"In the decade and a half before the crisis, countries such as Greece, Ireland, Portugal and Spain lost a lot of competitiveness. Low interest rates led to a surge in domestic demand. That, coupled with rigid labour markets in some places, led to sharp rises in nominal wages. At the same time productivity growth was not vigorous enough to compensate. By contrast, for a decade after its reunification boom turned sour in the mid-1990s, Germany took bitter medicine, holding wages down and boosting productivity. The result was a steady erosion of the peripheral countries’ competitiveness, especially relative to Germany."
This again draws attention to the difficulty of maintaining competitiveness in a single-currency union. External competitiveness depends on prices, which in turn is a function of exchange rate and cost of production. The former, which is the commonest instrument to manage export competitiveness, in unavailable for eurozone members. This leaves them with adjusting the cost of production by managing prices of goods and services and wages - internal devaluation. This can be done either by negative or slower price and wage growth (which carries the dangers of deflation), or increased productivity growth rates.
Increasing productivity, especially to the extent required to make any meaningful dent on real prices, may be difficult to achieve. This leaves with deflation as the only option available. However, as the Economist article highlights, the experience with deflation in other countries has not been very satisfactory. Deflation also carries the risk of increase in the real value of the already unsustainable debt burdens of the peripheral economies.

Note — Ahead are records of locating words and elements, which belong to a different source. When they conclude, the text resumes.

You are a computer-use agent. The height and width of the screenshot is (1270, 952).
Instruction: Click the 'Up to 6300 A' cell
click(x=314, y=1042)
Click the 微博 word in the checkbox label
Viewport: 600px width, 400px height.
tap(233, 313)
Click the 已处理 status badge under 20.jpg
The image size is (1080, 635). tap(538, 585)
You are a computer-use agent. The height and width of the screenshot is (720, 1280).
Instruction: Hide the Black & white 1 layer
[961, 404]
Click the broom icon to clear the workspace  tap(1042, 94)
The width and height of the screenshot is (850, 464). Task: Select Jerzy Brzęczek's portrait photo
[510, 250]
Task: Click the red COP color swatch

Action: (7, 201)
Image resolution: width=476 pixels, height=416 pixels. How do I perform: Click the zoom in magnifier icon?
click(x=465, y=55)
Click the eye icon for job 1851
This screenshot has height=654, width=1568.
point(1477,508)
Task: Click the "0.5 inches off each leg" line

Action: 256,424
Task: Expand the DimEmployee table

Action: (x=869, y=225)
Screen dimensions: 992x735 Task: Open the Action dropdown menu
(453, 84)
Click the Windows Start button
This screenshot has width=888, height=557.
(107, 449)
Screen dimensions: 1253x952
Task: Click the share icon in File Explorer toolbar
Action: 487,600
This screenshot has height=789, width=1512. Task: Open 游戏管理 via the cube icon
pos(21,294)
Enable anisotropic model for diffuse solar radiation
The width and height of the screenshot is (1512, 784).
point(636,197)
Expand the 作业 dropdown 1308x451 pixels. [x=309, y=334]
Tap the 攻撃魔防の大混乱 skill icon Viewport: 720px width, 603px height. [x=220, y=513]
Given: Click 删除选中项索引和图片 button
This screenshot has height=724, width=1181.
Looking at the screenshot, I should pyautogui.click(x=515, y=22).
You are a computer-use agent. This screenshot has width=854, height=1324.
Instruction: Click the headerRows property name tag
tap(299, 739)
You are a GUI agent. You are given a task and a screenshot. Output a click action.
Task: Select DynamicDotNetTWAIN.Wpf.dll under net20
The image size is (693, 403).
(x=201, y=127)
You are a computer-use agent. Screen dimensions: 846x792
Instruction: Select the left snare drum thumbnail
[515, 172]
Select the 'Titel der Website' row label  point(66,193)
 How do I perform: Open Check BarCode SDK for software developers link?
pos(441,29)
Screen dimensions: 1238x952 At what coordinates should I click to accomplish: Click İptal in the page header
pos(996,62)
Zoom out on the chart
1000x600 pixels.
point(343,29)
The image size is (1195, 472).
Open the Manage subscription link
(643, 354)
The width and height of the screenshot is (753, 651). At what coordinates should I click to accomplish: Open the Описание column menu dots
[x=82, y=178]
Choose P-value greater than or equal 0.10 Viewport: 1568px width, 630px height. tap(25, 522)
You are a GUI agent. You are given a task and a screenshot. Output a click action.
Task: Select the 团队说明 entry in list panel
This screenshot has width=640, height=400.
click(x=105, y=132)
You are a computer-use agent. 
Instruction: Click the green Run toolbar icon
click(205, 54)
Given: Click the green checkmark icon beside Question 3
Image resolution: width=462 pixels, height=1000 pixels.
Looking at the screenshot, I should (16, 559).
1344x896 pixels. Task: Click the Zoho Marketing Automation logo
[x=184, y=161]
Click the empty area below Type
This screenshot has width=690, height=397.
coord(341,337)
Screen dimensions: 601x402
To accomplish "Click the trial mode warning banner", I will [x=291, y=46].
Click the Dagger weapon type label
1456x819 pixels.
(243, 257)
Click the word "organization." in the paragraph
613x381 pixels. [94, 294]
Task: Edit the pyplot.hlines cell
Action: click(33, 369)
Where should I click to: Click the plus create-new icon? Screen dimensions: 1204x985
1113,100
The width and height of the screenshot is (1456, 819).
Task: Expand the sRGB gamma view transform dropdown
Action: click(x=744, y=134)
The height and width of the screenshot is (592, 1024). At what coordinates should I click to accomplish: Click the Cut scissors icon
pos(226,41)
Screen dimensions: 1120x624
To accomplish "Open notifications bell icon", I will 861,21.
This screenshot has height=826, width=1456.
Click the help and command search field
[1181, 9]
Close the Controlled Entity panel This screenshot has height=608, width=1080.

Further, far from any deflation, the peripheral economies today face a greater threat from inflation. The higher than eurozone average inflation rate in peripheral economies mean that their competitiveness relative to the others, especially Germany, is declining further. All this means that the options available for the troubled economies are limited and exit looks increasingly inevitable.
Further, as the graphic also indicates, external competitiveness is critical for the peripheral economies to not only match Germany, but also compete with China in many export markets.
In this context, Dani Rodrik, one of its supporters, has opined that "an amicable divorce is a better option than years of economic decline and political acrimony" and suggests that members "can rejoin, and do so credibly, when the fiscal, regulatory, and political prerequisites are in place".